* TASK ITEM *
Only lines containing the string "computer" belong in the answer; copy all of them from the entries.

* RECORDS PROVIDED *

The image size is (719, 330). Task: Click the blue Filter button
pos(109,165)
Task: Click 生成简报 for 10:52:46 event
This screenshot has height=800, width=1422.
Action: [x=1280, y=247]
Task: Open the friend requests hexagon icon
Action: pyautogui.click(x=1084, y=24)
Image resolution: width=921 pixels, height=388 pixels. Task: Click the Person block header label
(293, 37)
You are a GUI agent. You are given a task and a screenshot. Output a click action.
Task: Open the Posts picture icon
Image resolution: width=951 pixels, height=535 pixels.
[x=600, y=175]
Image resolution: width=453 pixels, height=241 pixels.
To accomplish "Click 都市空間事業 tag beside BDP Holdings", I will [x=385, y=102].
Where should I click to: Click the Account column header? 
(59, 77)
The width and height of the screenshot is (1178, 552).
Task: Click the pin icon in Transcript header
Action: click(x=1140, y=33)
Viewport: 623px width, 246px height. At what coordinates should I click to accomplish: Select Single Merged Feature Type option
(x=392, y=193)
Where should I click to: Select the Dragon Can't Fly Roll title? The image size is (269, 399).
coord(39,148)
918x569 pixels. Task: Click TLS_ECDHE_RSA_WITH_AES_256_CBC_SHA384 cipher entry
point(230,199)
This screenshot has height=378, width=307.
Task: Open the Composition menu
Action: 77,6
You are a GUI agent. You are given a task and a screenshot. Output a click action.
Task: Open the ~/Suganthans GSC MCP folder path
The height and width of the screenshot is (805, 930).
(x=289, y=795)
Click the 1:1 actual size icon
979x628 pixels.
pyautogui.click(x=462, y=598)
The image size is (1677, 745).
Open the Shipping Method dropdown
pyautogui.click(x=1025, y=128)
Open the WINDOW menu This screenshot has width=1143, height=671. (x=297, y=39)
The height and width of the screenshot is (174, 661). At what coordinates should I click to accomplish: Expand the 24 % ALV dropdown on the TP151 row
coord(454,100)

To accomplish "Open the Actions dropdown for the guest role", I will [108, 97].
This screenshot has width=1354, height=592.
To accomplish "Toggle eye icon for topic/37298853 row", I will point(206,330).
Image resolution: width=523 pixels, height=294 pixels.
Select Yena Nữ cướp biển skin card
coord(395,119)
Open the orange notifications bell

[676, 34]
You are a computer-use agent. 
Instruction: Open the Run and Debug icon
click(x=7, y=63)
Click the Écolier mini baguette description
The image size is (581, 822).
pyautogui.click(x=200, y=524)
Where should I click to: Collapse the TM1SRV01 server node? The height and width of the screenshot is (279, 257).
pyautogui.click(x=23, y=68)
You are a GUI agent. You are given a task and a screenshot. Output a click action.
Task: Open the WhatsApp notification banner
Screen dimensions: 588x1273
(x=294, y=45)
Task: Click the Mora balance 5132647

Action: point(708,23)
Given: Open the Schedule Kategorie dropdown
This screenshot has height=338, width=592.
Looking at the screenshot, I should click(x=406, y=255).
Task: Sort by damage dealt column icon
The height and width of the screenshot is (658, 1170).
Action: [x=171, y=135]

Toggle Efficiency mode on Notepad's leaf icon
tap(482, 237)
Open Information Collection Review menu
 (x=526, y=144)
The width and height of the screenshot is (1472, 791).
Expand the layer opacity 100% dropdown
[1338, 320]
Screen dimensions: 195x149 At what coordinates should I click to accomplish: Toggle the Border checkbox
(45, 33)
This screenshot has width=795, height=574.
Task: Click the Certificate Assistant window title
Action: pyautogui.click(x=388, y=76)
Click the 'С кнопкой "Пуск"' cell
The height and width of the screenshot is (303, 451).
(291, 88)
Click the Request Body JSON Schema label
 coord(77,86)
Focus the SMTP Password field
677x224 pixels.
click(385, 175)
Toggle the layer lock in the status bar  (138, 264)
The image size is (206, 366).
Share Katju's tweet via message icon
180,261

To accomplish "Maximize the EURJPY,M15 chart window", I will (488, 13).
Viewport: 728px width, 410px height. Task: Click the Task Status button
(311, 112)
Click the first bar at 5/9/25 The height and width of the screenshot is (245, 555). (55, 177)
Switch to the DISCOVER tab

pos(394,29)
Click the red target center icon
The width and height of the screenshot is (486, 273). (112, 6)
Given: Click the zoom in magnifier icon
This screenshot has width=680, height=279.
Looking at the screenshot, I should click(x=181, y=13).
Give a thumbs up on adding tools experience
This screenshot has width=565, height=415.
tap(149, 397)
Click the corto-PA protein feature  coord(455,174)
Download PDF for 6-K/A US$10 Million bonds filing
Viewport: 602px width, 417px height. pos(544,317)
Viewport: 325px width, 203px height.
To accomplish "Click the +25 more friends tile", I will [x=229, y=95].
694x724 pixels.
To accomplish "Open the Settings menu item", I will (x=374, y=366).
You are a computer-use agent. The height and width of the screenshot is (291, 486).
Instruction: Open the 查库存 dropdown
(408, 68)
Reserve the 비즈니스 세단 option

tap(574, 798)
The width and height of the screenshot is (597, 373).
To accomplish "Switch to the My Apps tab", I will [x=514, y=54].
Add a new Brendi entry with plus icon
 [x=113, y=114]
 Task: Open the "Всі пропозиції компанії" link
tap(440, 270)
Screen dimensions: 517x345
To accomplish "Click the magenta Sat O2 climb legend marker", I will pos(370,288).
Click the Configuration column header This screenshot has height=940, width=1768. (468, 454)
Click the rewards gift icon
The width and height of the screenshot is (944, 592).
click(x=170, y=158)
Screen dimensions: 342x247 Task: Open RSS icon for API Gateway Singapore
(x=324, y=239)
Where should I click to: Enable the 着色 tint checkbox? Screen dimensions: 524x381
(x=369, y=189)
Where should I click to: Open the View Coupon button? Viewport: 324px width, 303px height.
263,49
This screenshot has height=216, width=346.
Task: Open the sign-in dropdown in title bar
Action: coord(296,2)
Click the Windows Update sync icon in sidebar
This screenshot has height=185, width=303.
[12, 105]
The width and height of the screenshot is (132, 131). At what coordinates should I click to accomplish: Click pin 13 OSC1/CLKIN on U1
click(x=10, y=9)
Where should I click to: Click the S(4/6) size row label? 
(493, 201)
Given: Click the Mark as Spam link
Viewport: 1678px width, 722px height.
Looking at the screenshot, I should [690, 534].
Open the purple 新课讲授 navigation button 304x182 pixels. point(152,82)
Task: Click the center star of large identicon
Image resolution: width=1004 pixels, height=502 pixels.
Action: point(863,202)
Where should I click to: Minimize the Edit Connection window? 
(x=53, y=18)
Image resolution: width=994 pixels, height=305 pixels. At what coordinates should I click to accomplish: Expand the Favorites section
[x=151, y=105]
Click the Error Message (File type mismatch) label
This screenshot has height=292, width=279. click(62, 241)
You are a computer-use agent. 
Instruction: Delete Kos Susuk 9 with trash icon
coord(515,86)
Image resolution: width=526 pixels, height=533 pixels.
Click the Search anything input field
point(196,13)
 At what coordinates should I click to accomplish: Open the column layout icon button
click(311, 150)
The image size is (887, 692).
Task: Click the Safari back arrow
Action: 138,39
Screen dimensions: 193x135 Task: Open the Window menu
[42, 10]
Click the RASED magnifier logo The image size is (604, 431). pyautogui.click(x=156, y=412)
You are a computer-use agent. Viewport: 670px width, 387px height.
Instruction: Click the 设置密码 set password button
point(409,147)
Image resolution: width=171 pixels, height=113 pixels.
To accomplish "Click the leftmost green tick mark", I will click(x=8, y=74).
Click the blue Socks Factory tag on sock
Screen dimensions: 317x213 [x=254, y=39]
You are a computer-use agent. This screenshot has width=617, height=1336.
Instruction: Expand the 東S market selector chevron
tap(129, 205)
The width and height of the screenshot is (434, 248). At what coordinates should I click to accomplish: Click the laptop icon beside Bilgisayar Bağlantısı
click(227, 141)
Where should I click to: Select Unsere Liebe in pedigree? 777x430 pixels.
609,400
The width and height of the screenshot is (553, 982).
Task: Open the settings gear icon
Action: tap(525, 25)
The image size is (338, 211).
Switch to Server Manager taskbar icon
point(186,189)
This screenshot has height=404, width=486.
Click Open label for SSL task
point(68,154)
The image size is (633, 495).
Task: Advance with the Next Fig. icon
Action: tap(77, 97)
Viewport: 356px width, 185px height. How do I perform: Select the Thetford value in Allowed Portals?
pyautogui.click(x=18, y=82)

* RESULT OF THIS TASK *
You are a computer-use agent. 
You are a computer-use agent. The height and width of the screenshot is (291, 486).
You are a computer-use agent. 
You are a computer-use agent. Viewport: 670px width, 387px height.
You are a computer-use agent. This screenshot has width=617, height=1336.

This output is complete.